En determinados alimentos, la tendencia también resulta significativa: las compras externas de fideos y pastas aumentaron 530,8%, las de carnes frescas 315,2% y las de aceites 93,9%.

El contraste entre producción e importaciones se vuelve particularmente evidente en electrodomésticos e informática: mientras la fabricación local cayó 56,1%, el ingreso de productos provenientes del exterior registró un fuerte crecimiento.

Para los sectores críticos del Gobierno, estos resultados no pueden explicarse únicamente por una cuestión de eficiencia empresarial o por cambios en los hábitos de consumo.

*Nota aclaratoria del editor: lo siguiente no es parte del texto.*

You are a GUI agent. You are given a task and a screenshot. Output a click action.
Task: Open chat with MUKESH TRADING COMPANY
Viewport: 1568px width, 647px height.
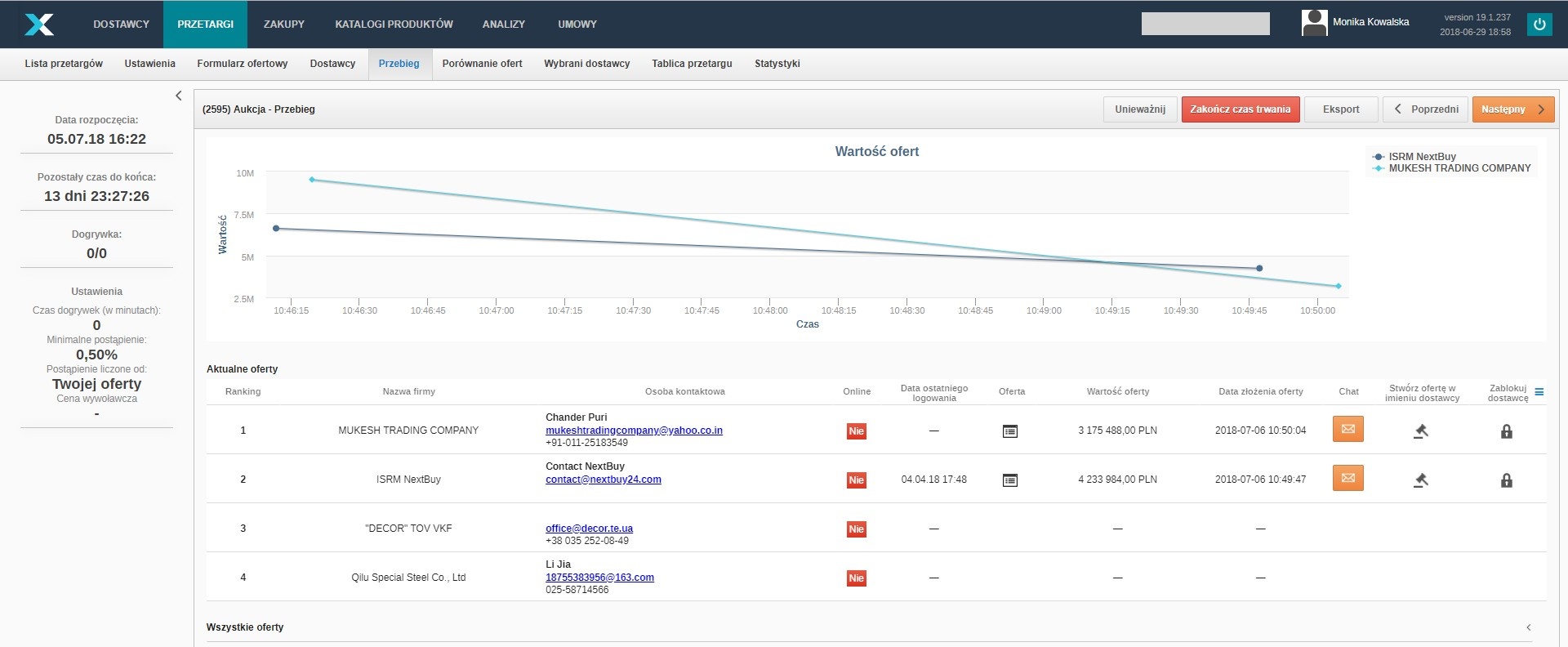[1348, 430]

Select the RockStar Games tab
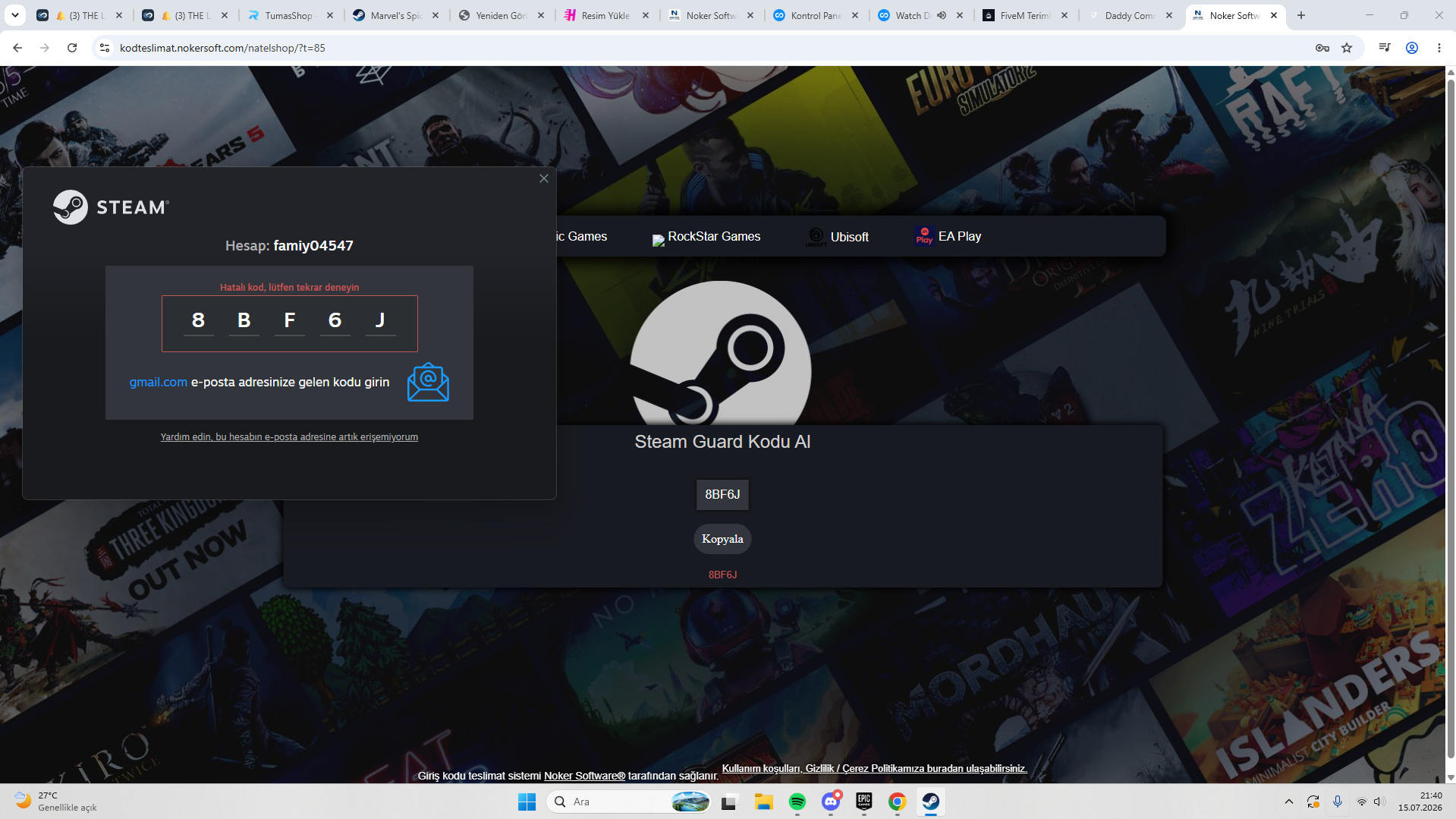click(706, 237)
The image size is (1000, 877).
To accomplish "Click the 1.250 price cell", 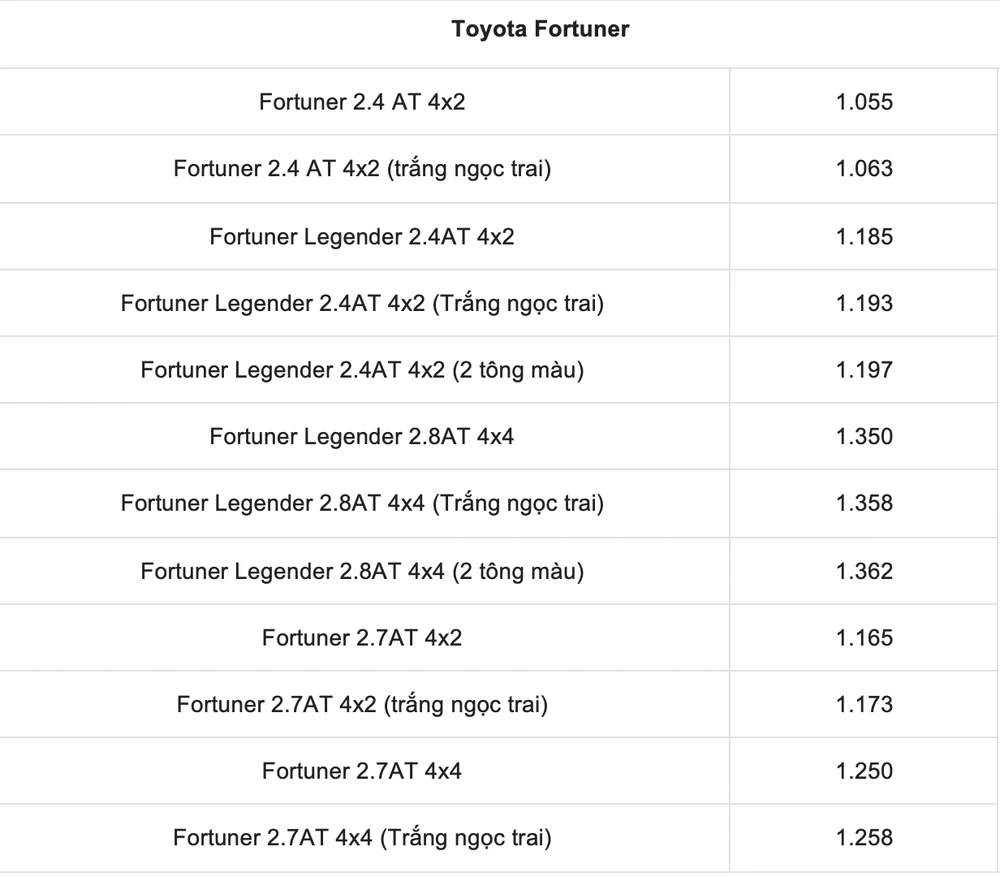I will click(x=864, y=771).
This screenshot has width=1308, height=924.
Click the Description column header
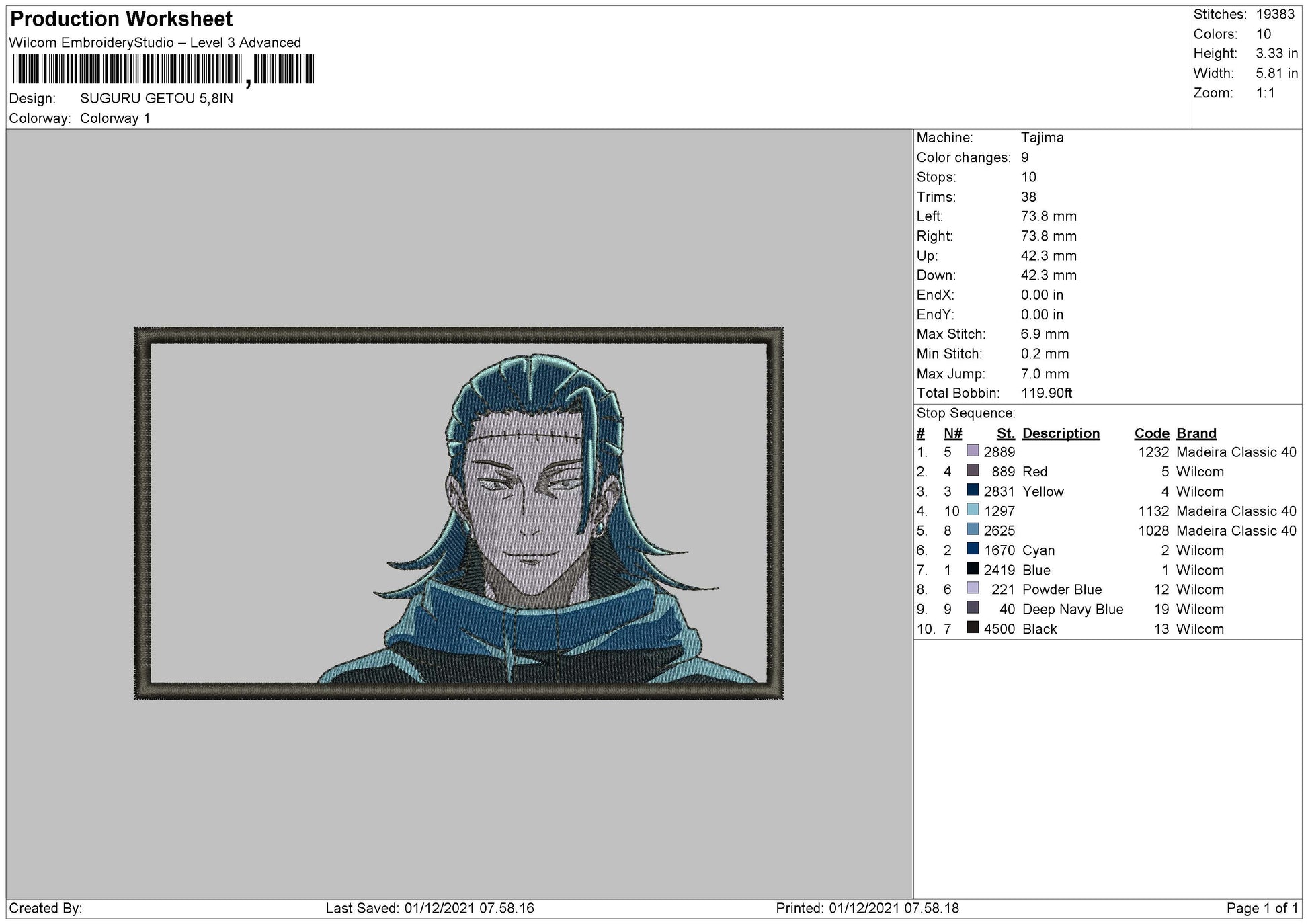click(1061, 433)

Señalan, en cambio, un cambio de orientación en la política industrial.

La derogación de mecanismos de Compre Nacional, la eliminación del PRODEPRO, la reducción de aranceles para determinados productos, las modificaciones en las normas antidumping y la reducción de herramientas de financiamiento para pequeñas y medianas empresas configuran un escenario en el que la industria local debe competir con menos instrumentos de protección y apoyo.

A esto se suma el debilitamiento de organismos vinculados al desarrollo productivo. El INTI perdió 854 trabajadores y la ejecución presupuestaria de la Secretaría de Industria y Desarrollo Productivo cayó 77,3%, según los datos citados en el informe.

En paralelo, el Gobierno apuesta por atraer grandes inversiones mediante una ampliación del Régimen de Incentivo para Grandes Inversiones (RIGI), bajo la expectativa de que el capital privado impulse una nueva estructura productiva.

Rusty padlock and chain on gates of closed automobile plant

Sin embargo, también allí aparecen interrogantes. El balance del RIGI original muestra que, frente a anuncios de inversión por unos USD 81.000 millones, la ejecución efectiva habría alcanzado apenas USD 700 millones.

La diferencia entre los anuncios y los desembolsos concretos vuelve a poner en discusión cuánto de la estrategia económica se traduce realmente en producción, empleo e inversión dentro del territorio argentino.

El debate, por lo tanto, no se limita a determinar si la industria debe recibir protección o competir libremente. El punto central es si la apertura puede desarrollarse sin una estrategia de desarrollo productivo capaz de preservar capacidades industriales, generar empleo formal y promover inversiones de largo plazo.

La industria continúa representando alrededor del 18% del PIB y sostiene unos 2,5 millones de empleos directos, además de ofrecer condiciones laborales que, en promedio, se encuentran por encima de las del conjunto de la economía.

Su deterioro no constituye entonces un fenómeno sectorial aislado: puede tener consecuencias sobre el empleo, las cadenas de proveedores, las economías regionales y la capacidad tecnológica del país.